This paper written by Kamath and Vijajyabaskar looks at studies conducted by Resident Welfare Associations (RWAS) in Bangalore to explore the middle class in urban spaces. It opposes the homogenous bracket labelled for the middle class and explores how fragmented it is. The paper looks at the limits of collective actions such as RWAS and the Jawaharlal Nehru National Urban Renewal Mission (JNNURM) and their claims to better public services.
Studies have shown that due to the predominantly middle class, the voices of the poorer sections have been subdued. The paper goes on to talk about how due to this, the middle class has been put in a singular bracket. Focusing on Bangalore as it has the largest middle-class population, the paper goes on to question how collective action helps such a vast, diverse and fragmented group of individuals with a singular approach. Some reforms are helpful but some are not and some even tend to hamper progress and reform.
The concept of consumer-citizen has been unevenly mapped across the middle class. There is a trace of convergence in the middle class between urban reforms and the voice of the elite middle class. This dualism tends to hide other factors shaping middle-class mobilisation, conflicts, economic interests and access to arms of the state. Local histories and geographies of the area also have an impact. These are also linked to land values of the place. This mapping helps to understand the structuring of middle-class urban spaces. Due to fragmentation, a lack of second tier leadership, a distrust of democratic modes of functioning, and weak associational, the paper concludes that there are considerable limits to middle-class collective action. While RWAS has been helpful in resolving local public delivery problems, scholars tend to overestimate the significance of RWAS in terms of actual activities and influence as well as shaping state policies, programmes and reform ideas. The paper further breaks down to explain what they perceive as major segments of the middle class in the context of collective action around urban services.
Towards a Typology of Middle-Class RWAS
This section of the paper looks at the division of the middle-class RWAS. The members in RAWAS are segmented. The first is the members employed in higher levels of the bureaucracy, older public and private corporate sector firms, and defence personnel. The second employed in middle and lower levels of the bureaucracy, police and private sector, involved in wholesale and retail trade, and other better paying informal sector jobs. The next segment is largely traditional middle-class RWAS consisting primarily of retired or older middle and higher level bureaucrats and formal sector employees. Finally, there are RWAS of the new elites working in new globalised service sectors. These ‘new rich’ depend more on commercial ways to solve issues rather than the traditional approach. The stakes for collective action tend to be less high for this section of the middle class. The paper looks at a survey as well as information on the RWAS database collected through NGOs and secondary sources. The rest of the paper looks at a series of structural conflicts to throw light on the collective action taken by different segments of the middle class. The final section looks at the limits to collective action and argues that the influence of middle-class life has been overstated.

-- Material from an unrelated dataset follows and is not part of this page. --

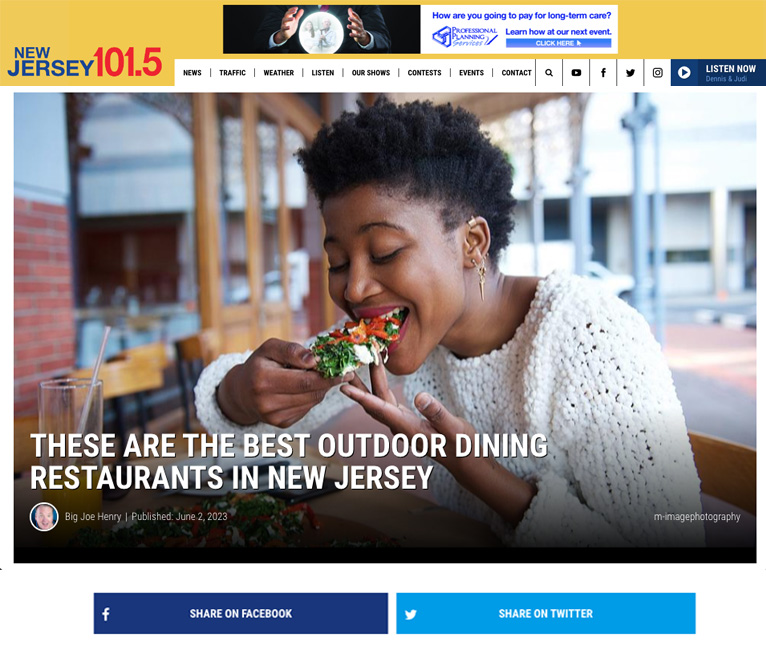The width and height of the screenshot is (766, 665).
Task: Open the Our Shows menu
Action: coord(371,73)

Themes and Variations in Middle-Class Mobilisation
This section focuses on the conflict between property values, use and ownership. Two rapidly growing neighbourhoods in the city core, Indiranagar and Koramangala are subject to a set of problems centred on commercialisation. Many shops have also opened in these areas, increase in traffic and factors causing to raise the property value of these areas. This has led to large numbers of violations forcing a number of RWAS to look into these issues. There are several areas within which are extensions of old villages such as Ejipura village or Koramangala village. These less affluent areas are characterised by more middle and lower-middle-class populations working. There are therefore various settlements that are “deteriorating quality of life”. The discrepancy in basic services of roads and water supply between upper incomes and lower income localities in the neighbourhoods, demands much of the ward money to be spent to bring them on par with richer localities. This has been a further source of tension between elite RWAS and RWAS of the upwardly mobile middle classes.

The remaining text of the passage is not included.